Foto: Archivo – Todos los derechos reservados
Preocupación creciente por vacunas caducadas en el País Vasco
La preocupación aumenta tras la detección de una crisis de vacunas caducadas en el sistema sanitario público del País Vasco. El departamento de salud del gobierno vasco ha confirmado la localización de nuevas incidencias que elevan la cifra de afectados a 78 personas más, sumándose a las 253 ya conocidas. La mayoría de los afectados son bebés que recibieron una vacuna hexavalente fuera de fecha. A pesar de esto, el gobierno insiste en que no existe riesgo para la salud.
Nuevos casos y revacunación
Las nuevas incidencias corresponden a una vacuna tetravalente (difteria, tétanos, tosferina y poliomielitis) y a la triple vírica (sarampión, rubeola y parotiditis).
El gobierno vasco ha revacunado a una treintena de los primeros afectados, atribuyendo los incidentes a errores de registro. El resto de los casos serán estudiados individualmente para determinar la necesidad de revacunación.
Análisis de un experto
El doctor Darío Fernández, médico de familia y psicólogo clínico, analiza la situación y expresa su sorpresa ante lo ocurrido. Según Fernández, en la Comunidad de Madrid un error de este tipo sería “impensable” debido a los rigurosos controles existentes.
Protocolos de control
Fernández explica que el protocolo habitual implica una labor de enfermería con múltiples puntos de control. El primero ocurre al recibir las vacunas en el centro de salud, donde se revisa la caducidad y el estado del lote.
Cualquier anomalía se comunica a Salud Pública, que se encarga de recoger las vacunas defectuosas. Un segundo control se realiza justo antes de la inyección, verificando nuevamente la fecha.
Además, se adhiere la etiqueta de la vacuna con la fecha de caducidad en la cartilla de vacunación del niño, proporcionando un registro físico a los padres. Si la etiqueta no se puede despegar, la enfermera anota la información manualmente, garantizando la trazabilidad.
Inspecciones y fallos sistémicos
El sistema de control se refuerza con inspecciones inesperadas por parte de inspectores de Salud Pública, quienes verifican las neveras donde se almacenan las vacunas en busca de productos caducados. El hecho de que el problema afecte a cientos de personas en diferentes fechas y con distintas dosis sugiere un fallo más profundo en el sistema.
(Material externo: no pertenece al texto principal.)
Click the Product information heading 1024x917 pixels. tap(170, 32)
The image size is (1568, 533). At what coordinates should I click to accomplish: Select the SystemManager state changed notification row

Cada vez que se administra una vacuna, la enfermera registra la fecha, hora y el profesional que la aplicó en la historia clínica del paciente, facilitando la investigación y la identificación de las causas del problema.
Riesgos y necesidad de revacunación
Aunque el gobierno vasco asegura que no hay riesgo para la salud, el doctor Fernández confirma que una vacuna caducada no es peligrosa como un alimento en mal estado, pero sí pierde su eficacia.
El principal riesgo radica en la falsa sensación de inmunización, especialmente en bebés, que pueden quedar expuestos a patógenos sin protección.
El especialista subraya la urgencia de revacunar a todos los afectados, considerándolos como “no vacunados”. El protocolo a seguir puede variar según la edad del paciente y el tipo de vacuna, requiriendo un análisis individualizado de cada caso.
Erosión de la confianza y consejos para vacunas no financiadas
Este episodio puede erosionar la confianza ciudadana en el sistema sanitario y alimentar los movimientos antivacunas, especialmente en un contexto en que la OMS ha alertado sobre el resurgimiento del sarampión en España. Aunque se trata de casos puntuales, es crucial analizar las causas del fallo para evitar su repetición.
El doctor Fernández también ofrece consejos sobre las vacunas no financiadas, recomendando no romper la cadena del frío, comprar la dosis justo antes de la administración y, en caso de guardarla en casa, hacerlo correctamente en la nevera para evitar su deterioro.